ACTIONS TO TAKE:
1. In the carotid stenting text, what is the minimum length of hospital surveillance required for patients after the procedure?
2. Set down the part of the carotid stenting text starting with "Access can be" and going on through "carotid artery [3].".
3. Translate this sentence from the carotid stenting text into Spanish: "This technique may be of benefit in patients with aortic arch disease, as it eliminates the need for catheter manipulation within the arch."

QUOTED PASSAGE:
__________

The optimal brain protection system during CAS continues to be a matter of discussion, as the existing research presents varying and inconclusive findings. Proximal protection utilising flow reversal has been linked to diffusion-weighted imaging (DWI) lesions, however to a lesser extent when compared to distal EPDs [21, 34].

Advanced Techniques

Transcarotid Percutaneous Access

Access can be gained directly to the proximal CCA, via direct puncture. An arterial sheath is used in addition to a carotid artery flow-reversal EPD. This technique may be of benefit in patients with aortic arch disease, as it eliminates the need for catheter manipulation within the arch. Relative contraindications to this technique include lesions that are ≤ 5 cm distal from the clavicle; serious vascular tortuosity or calcification; and small diameter of the common carotid artery [3].

Multi-level Lesion Treatment

Lesions in the brachiocephalic trunk or proximal CCA in conjunction with severe atheromatous disease in the ipsilateral ICA are known as ‘tandem disease’ and are treated with a hybrid procedure: retrograde endovascular angioplasty at the level of the brachiocephalic trunk/CCA, which is then followed by CEA of the ICA. In a study of 700 procedures, the reported mortality/stroke rate was 3.3% at 30 days and remained the same after a median follow-up of six years [8].

Tandem lesions entail intracranial large-vessel occlusion and concurrent stenosis of the cervical internal carotid artery and these lesions can be either chronic or present as an acute on chronic occlusive event, usually of the proximal or distal ICA (carotid terminal ‘T’ occlusions). The performance of emergency carotid stenting in the acute setting of intracranial mechanical thrombectomy (MT) is beyond the scope of this document. In general, CAS can be executed during an intracranial MT procedure, or not at all, with the specific approach being contingent upon the clinical and technical characteristics of the case [35, 36].

Post-Procedural Care, Medication and Follow-Up

Patients should be admitted for at least 24 h surveillance and it is not advised to consider performing CAS as a day-case procedure, due to the risk of severe complications that may require immediate treatment. Post-procedural care should include:

  • Routine evaluation of neurologic function and access-site.

  • Serial monitoring of the vital signs in a specialised care unit [12]. It is imperative to carefully monitor and regulate the blood pressure, ensuring that the systolic pressure remains below 140 mmHg and the diastolic pressure remains below 90 mmHg, in order to prevent the occurrence of hyperperfusion syndrome. Bradycardia and/or hypotension could occur following balloon dilation or irritation due to manipulations at the carotid bulb due to the activation of baroreceptors, and fluid resuscitation is usually adequate. If haemodynamic lability presents despite prophylactic IV atropine administration (0.5 – 1.0 mg) the use of inotropes IV administration protocols is advised [37, 38].

__________

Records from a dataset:
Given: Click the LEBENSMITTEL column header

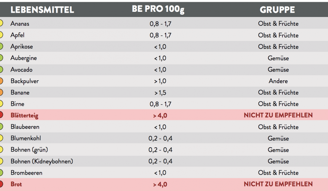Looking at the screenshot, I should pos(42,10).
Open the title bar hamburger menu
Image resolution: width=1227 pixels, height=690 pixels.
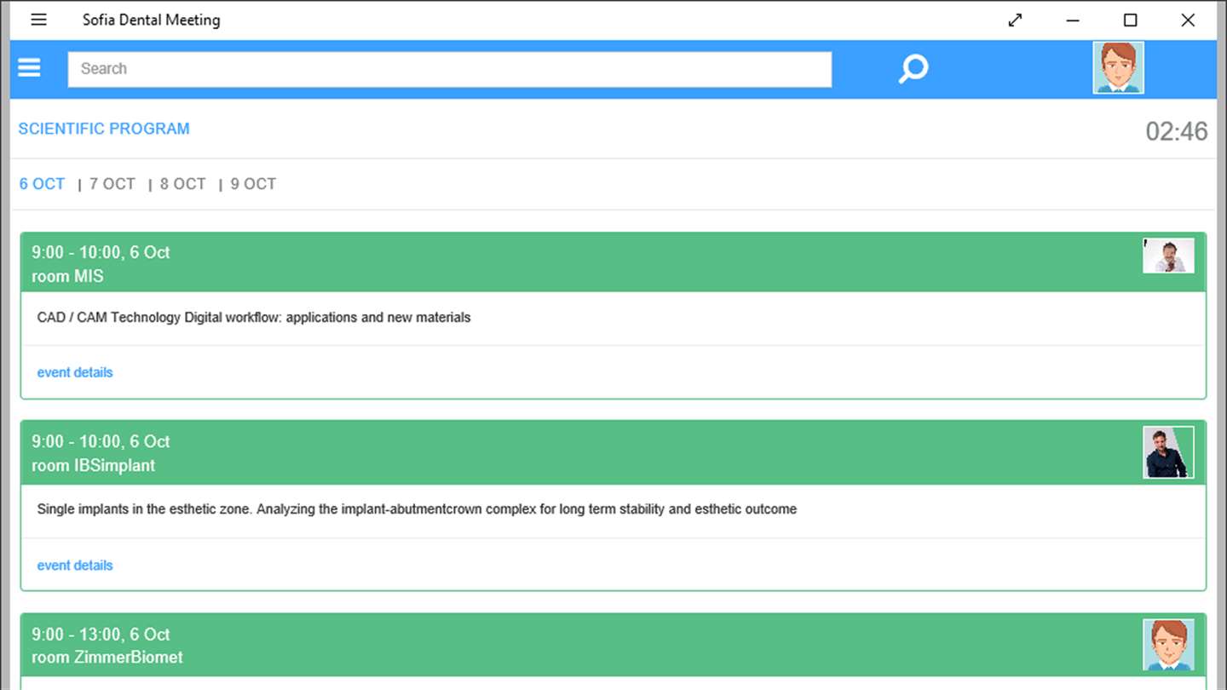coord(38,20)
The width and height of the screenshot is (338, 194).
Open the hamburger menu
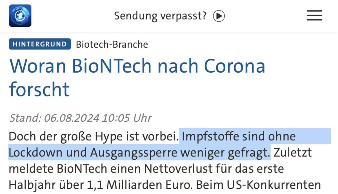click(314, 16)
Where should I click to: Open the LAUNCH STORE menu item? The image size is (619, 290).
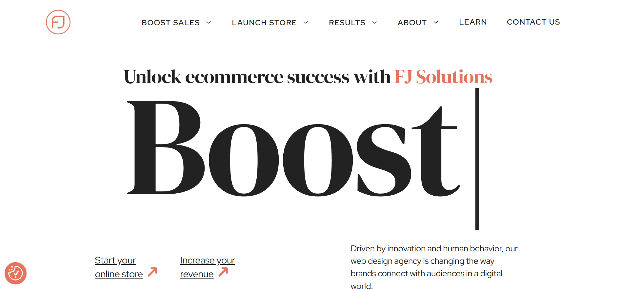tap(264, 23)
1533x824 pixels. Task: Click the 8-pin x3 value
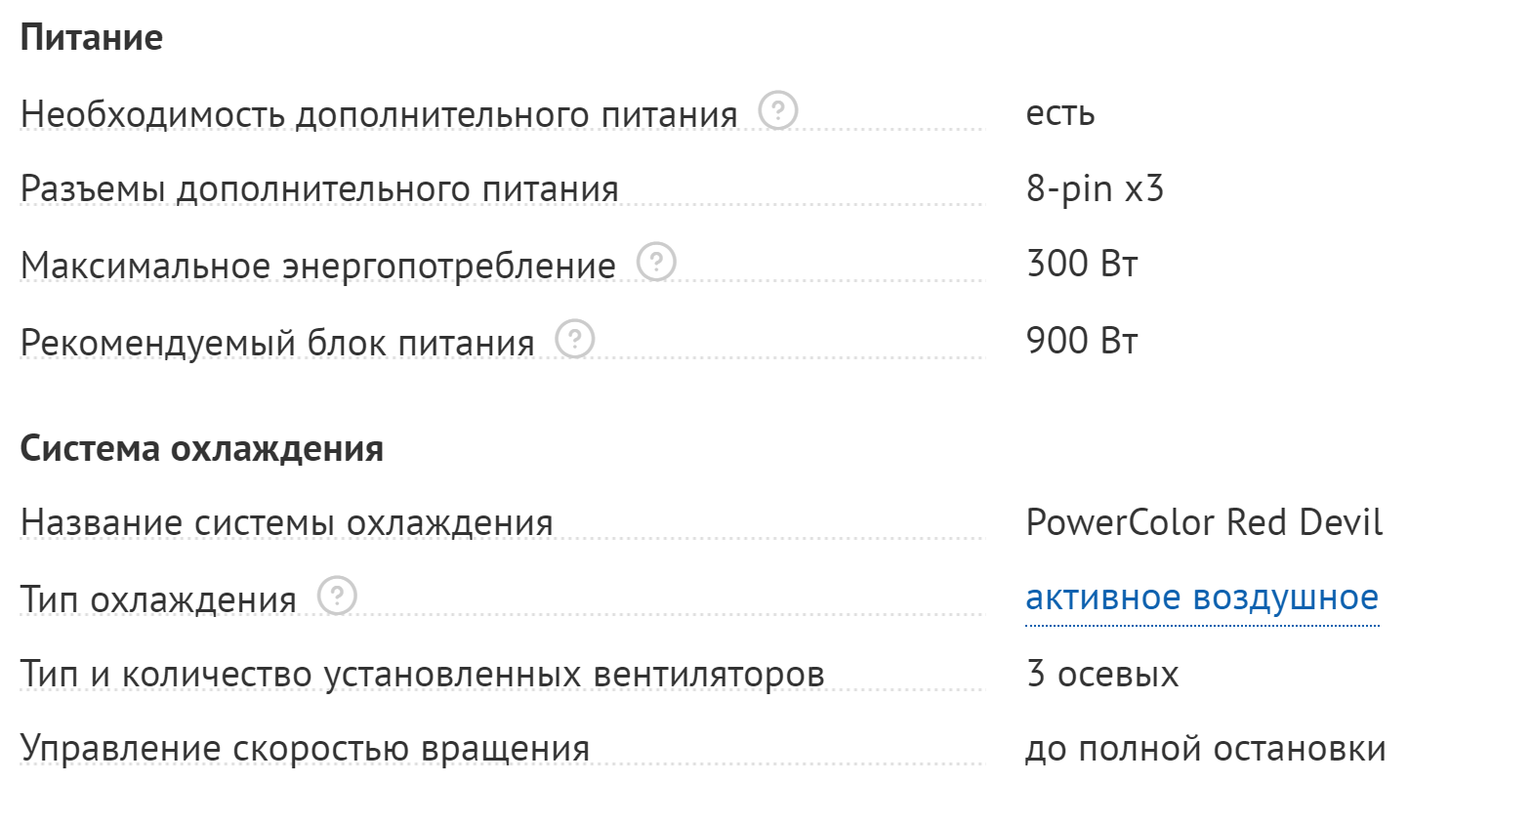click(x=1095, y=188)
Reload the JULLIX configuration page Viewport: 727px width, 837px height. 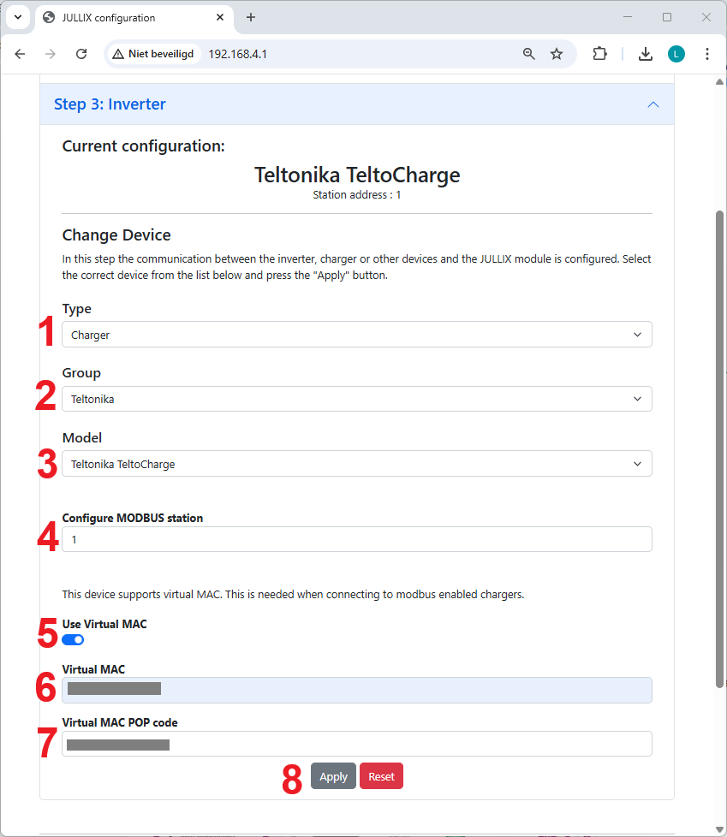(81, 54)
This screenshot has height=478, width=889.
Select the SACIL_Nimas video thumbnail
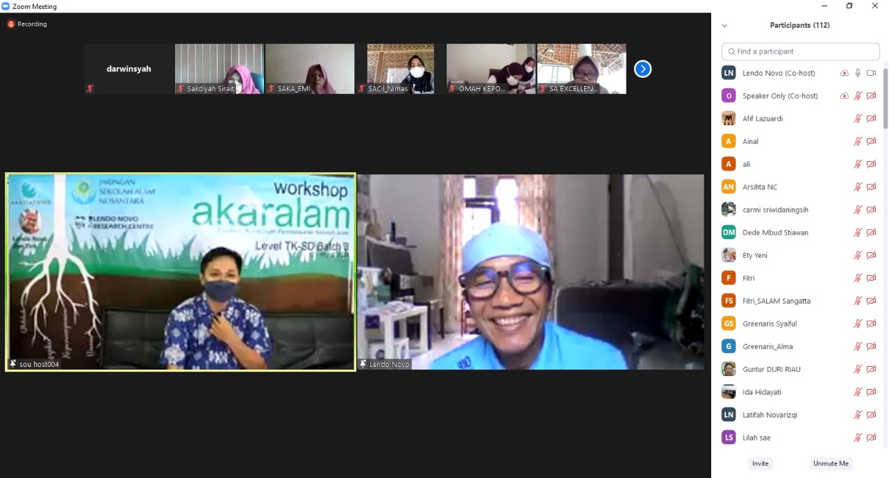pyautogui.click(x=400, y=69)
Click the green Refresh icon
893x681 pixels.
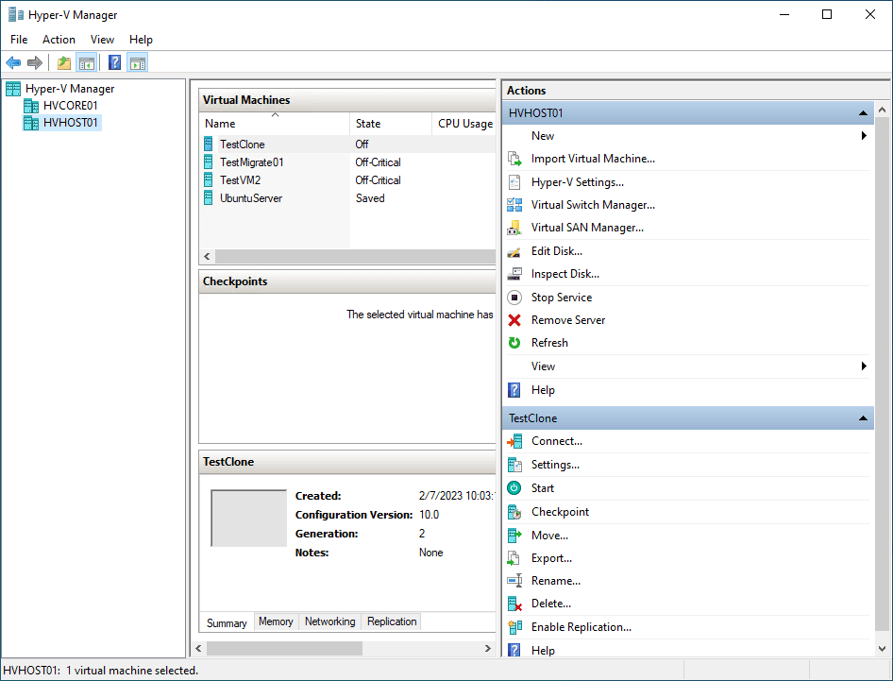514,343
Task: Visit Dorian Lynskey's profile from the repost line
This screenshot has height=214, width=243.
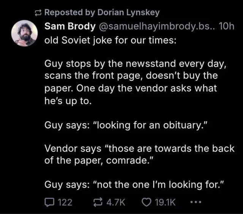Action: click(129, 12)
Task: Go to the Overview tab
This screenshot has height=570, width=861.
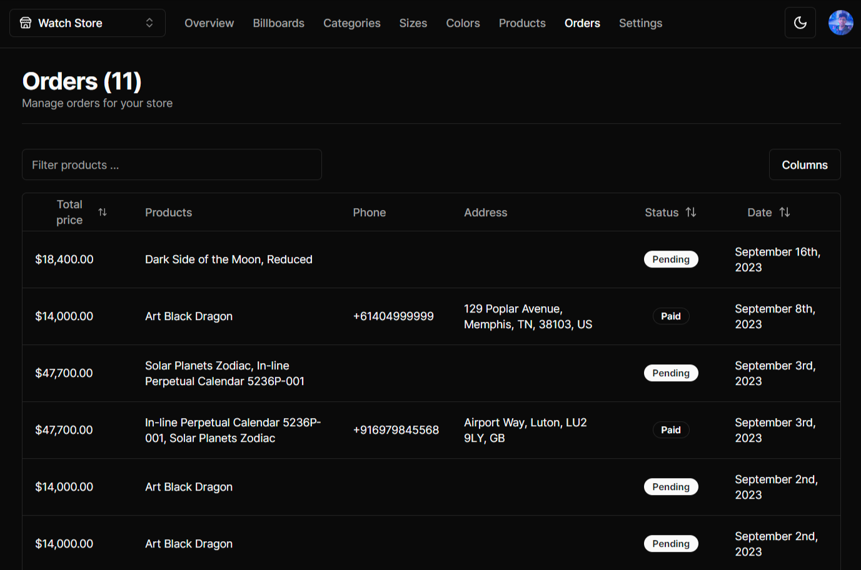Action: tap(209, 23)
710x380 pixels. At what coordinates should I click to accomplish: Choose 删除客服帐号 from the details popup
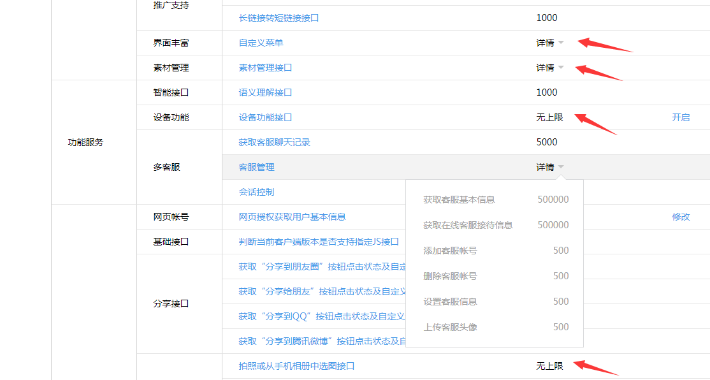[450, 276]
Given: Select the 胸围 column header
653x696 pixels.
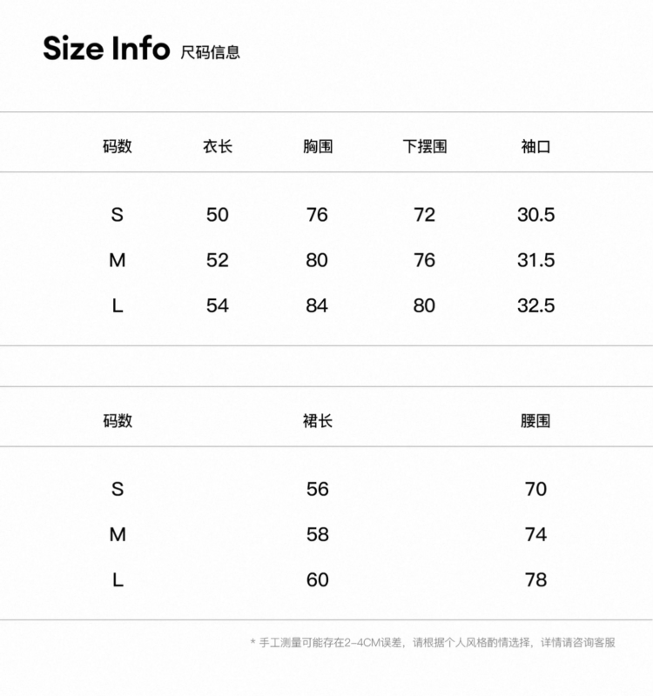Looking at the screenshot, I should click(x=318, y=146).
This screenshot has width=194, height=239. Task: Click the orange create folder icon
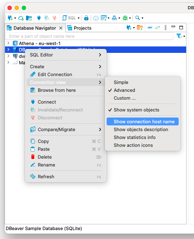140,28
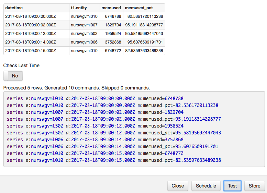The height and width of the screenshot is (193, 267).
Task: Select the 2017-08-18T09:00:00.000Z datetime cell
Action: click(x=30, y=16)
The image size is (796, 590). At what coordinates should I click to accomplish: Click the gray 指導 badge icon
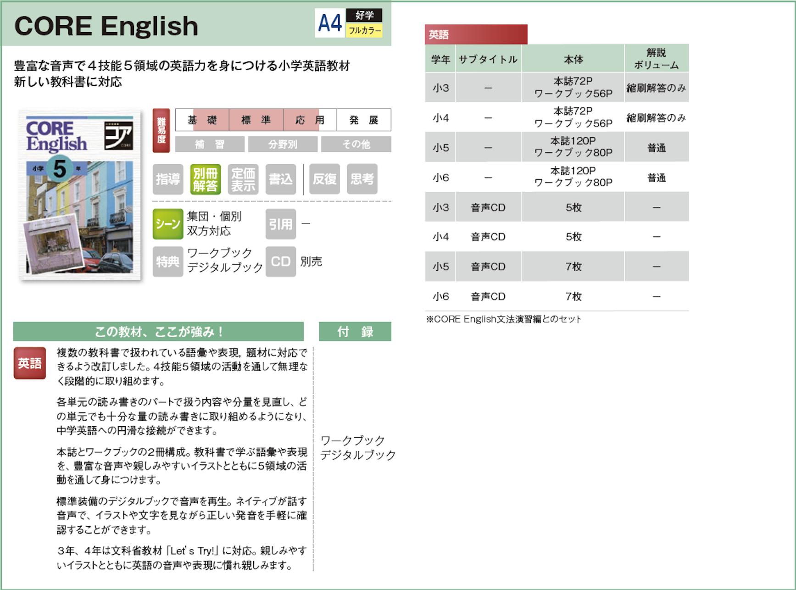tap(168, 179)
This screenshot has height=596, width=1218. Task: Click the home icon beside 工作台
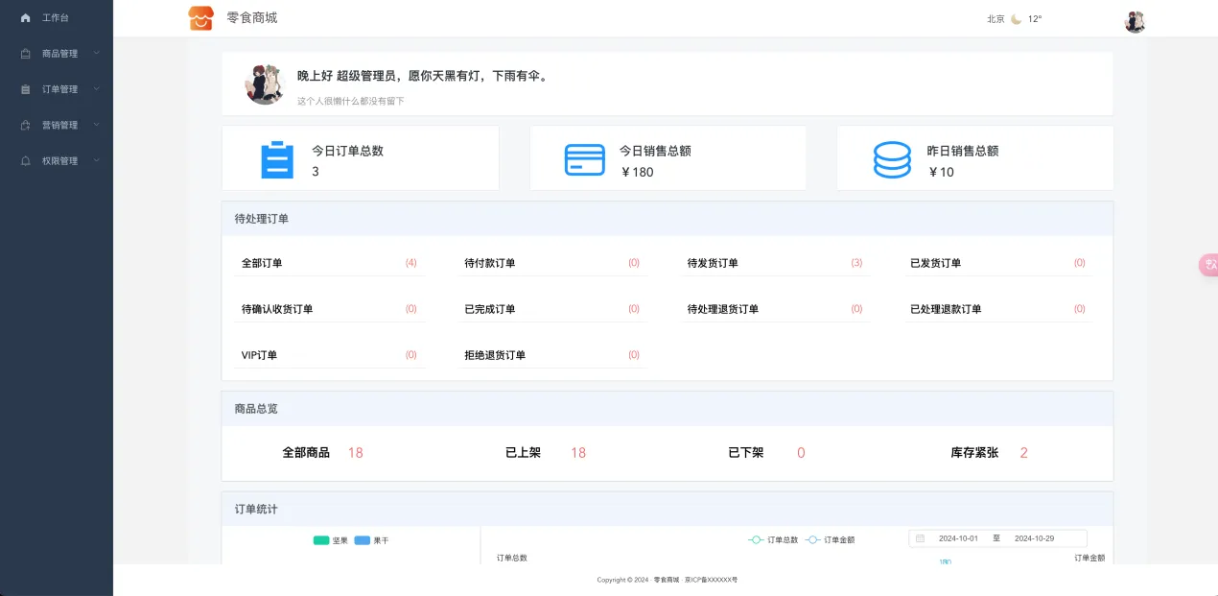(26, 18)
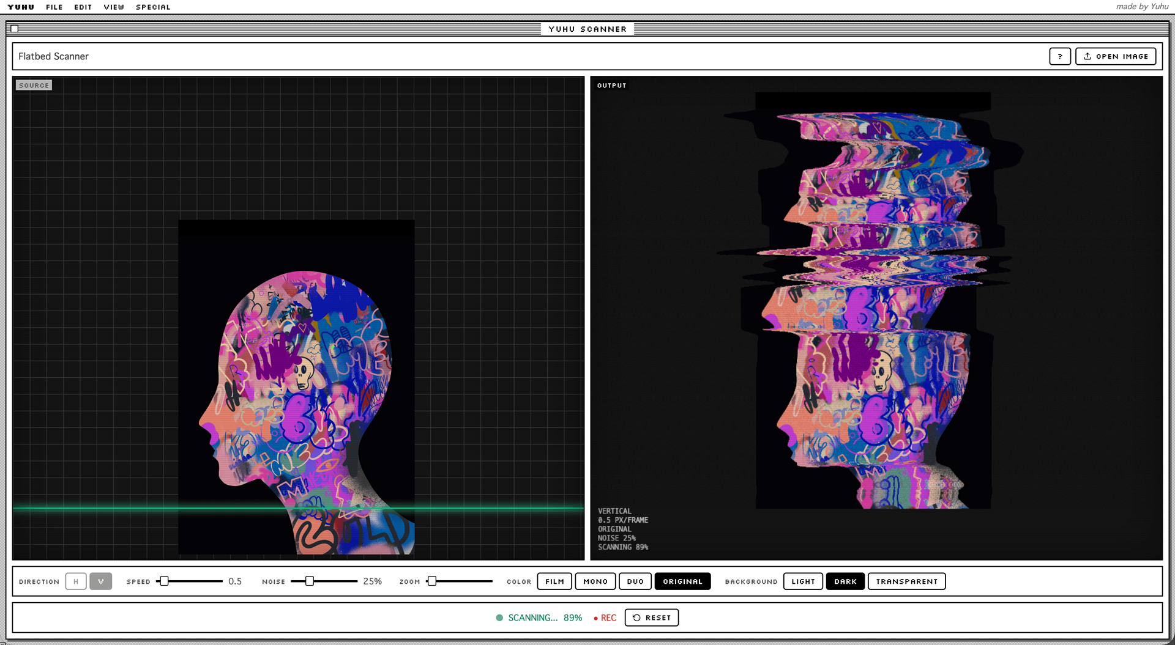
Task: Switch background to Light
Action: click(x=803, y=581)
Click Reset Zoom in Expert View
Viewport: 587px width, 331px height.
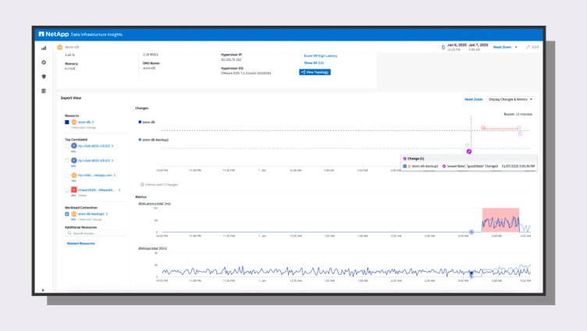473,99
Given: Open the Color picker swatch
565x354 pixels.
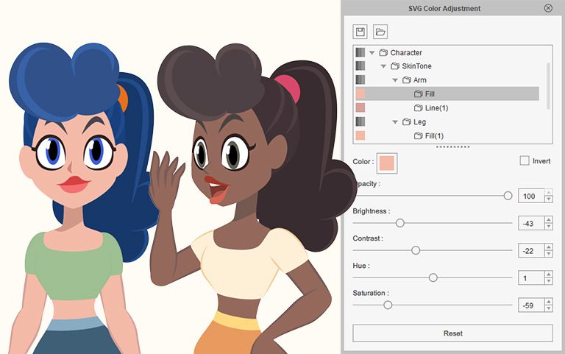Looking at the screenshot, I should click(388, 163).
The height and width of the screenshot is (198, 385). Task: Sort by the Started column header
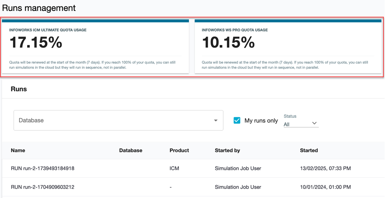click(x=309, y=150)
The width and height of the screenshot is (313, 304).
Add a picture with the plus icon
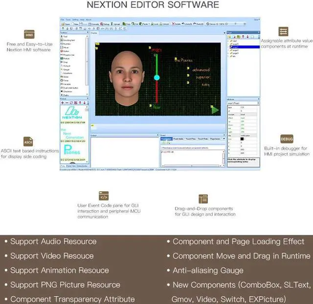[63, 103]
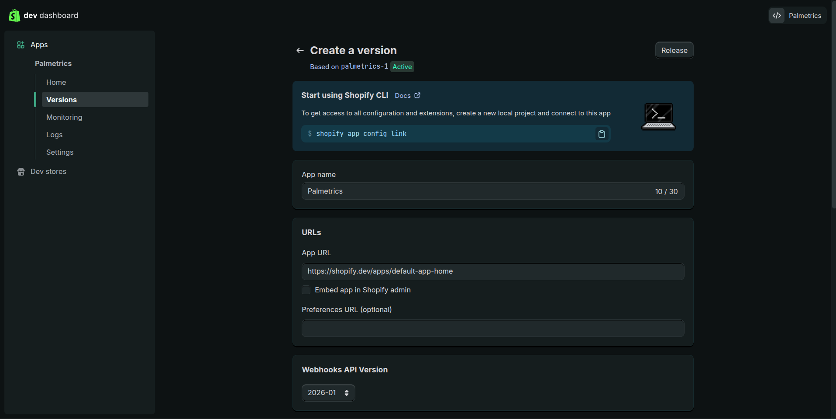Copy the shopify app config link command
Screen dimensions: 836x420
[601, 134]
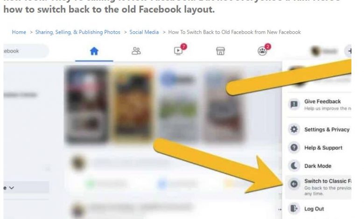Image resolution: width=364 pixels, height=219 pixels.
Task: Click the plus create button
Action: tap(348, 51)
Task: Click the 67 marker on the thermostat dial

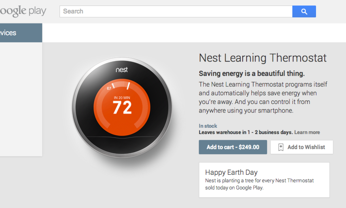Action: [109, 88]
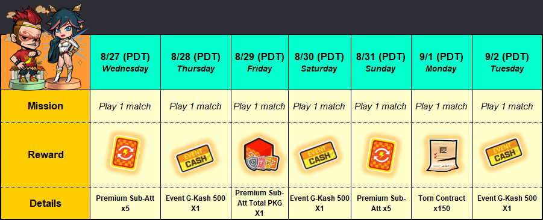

__________

ANSWERS:
1. At least 24 hours.

2.
Access can be gained directly to the proximal CCA, via direct puncture. An arterial sheath is used in addition to a carotid artery flow-reversal EPD. This technique may be of benefit in patients with aortic arch disease, as it eliminates the need for catheter manipulation within the arch. Relative contraindications to this technique include lesions that are ≤ 5 cm distal from the clavicle; serious vascular tortuosity or calcification; and small diameter of the common carotid artery [3].

3. Esta técnica puede ser beneficiosa en pacientes con enfermedad del arco aórtico, ya que elimina la necesidad de manipular el catéter dentro del arco.